## GOAL OF THE EXERCISE
Reproduce the entries shown below only from the line with "Image resolution: width=1220" down to the line with "You are a GUI", keeping both end lines and copying each one exactly.

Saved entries
· · · · · · ·

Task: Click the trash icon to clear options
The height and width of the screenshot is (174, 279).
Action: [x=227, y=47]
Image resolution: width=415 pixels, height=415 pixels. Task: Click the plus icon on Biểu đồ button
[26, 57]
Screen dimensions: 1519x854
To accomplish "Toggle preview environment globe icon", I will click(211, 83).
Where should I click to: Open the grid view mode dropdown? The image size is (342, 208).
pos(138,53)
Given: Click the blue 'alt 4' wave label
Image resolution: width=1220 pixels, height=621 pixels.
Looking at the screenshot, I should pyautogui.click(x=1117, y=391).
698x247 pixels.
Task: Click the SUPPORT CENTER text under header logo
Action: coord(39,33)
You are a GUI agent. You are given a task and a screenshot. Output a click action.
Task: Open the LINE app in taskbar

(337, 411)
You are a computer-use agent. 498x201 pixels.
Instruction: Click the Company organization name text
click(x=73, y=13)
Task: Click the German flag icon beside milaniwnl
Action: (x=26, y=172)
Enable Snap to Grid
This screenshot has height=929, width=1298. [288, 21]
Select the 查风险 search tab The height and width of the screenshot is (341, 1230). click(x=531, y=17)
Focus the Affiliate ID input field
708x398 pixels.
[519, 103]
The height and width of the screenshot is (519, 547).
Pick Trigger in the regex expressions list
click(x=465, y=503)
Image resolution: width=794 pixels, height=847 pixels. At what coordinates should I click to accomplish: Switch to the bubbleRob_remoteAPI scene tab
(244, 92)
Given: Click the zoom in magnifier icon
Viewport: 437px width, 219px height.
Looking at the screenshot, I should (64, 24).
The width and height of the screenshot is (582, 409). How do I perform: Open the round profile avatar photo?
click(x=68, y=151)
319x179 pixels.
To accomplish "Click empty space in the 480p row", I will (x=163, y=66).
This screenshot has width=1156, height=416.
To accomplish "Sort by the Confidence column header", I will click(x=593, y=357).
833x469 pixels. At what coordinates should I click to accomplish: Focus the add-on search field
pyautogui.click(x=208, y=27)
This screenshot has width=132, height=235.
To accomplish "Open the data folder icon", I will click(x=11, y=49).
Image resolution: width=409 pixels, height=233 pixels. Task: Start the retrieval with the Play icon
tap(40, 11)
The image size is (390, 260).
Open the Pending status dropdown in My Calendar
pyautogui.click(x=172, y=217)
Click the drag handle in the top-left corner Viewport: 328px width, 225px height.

· · · · · · ·

## RESULT OF THE EXERCISE
Image resolution: width=1220 pixels, height=621 pixels.
Looking at the screenshot, I should pyautogui.click(x=1117, y=391).
698x247 pixels.
Task: Click the SUPPORT CENTER text under header logo
Action: coord(39,33)
You are a GUI agent. You are given a task and a screenshot. Output a click action.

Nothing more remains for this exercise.